What's wanted here is the full listing below, repeated exactly, with no images in it.

- [TASK INPUTS]:
= = = = =

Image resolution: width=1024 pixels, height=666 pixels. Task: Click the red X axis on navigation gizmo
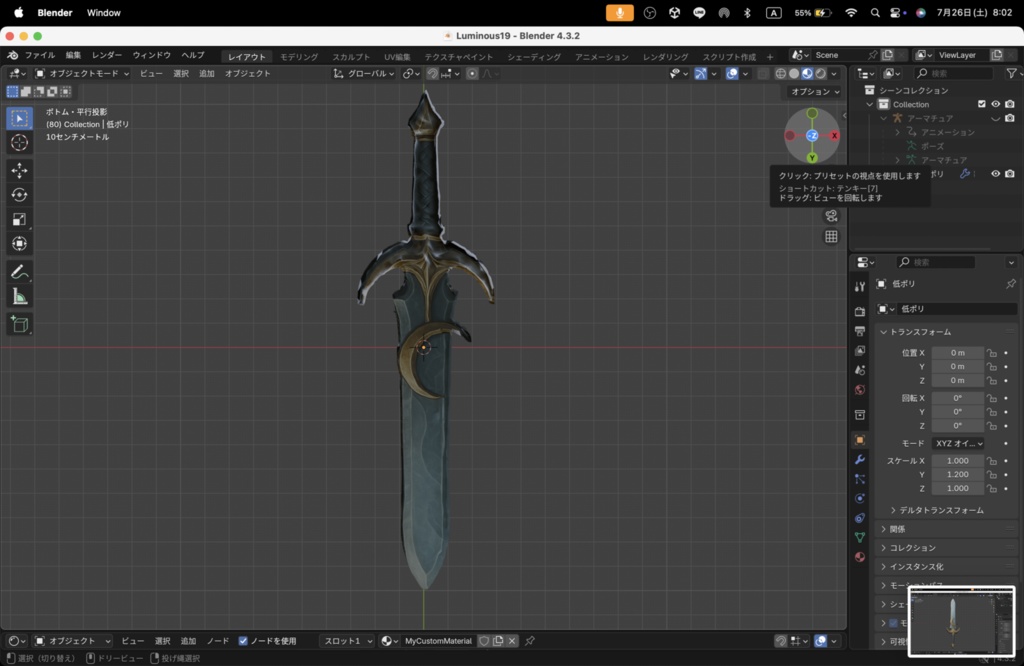834,135
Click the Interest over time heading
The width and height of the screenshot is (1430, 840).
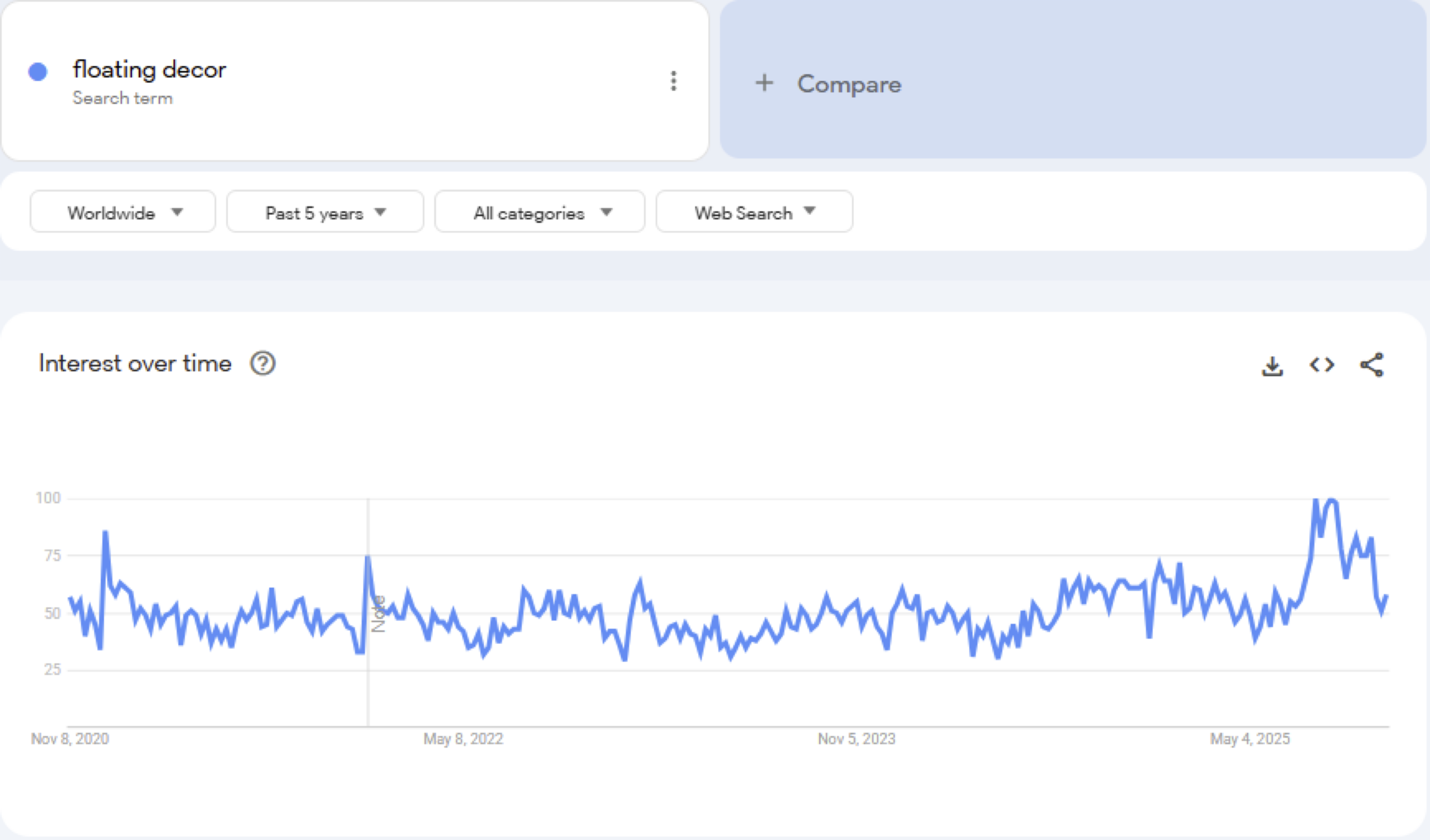point(135,363)
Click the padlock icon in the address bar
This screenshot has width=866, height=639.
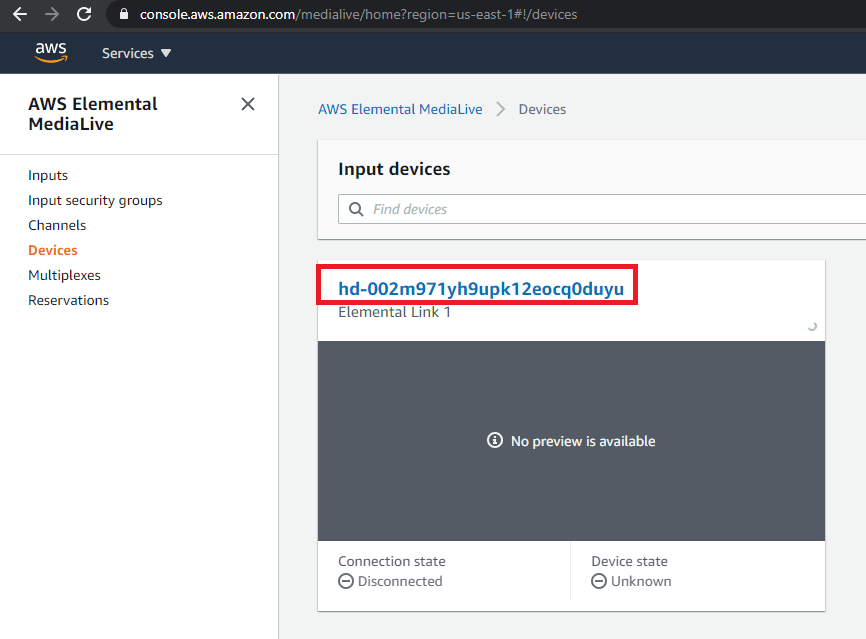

= = = = =

- [RESULT OF THE EXERCISE]:
Image resolution: width=1024 pixels, height=666 pixels. Task: Click the red X axis on navigation gizmo
834,135
Click the Interest over time heading
The width and height of the screenshot is (1430, 840).
point(135,363)
Click the padlock icon in the address bar
This screenshot has width=866, height=639.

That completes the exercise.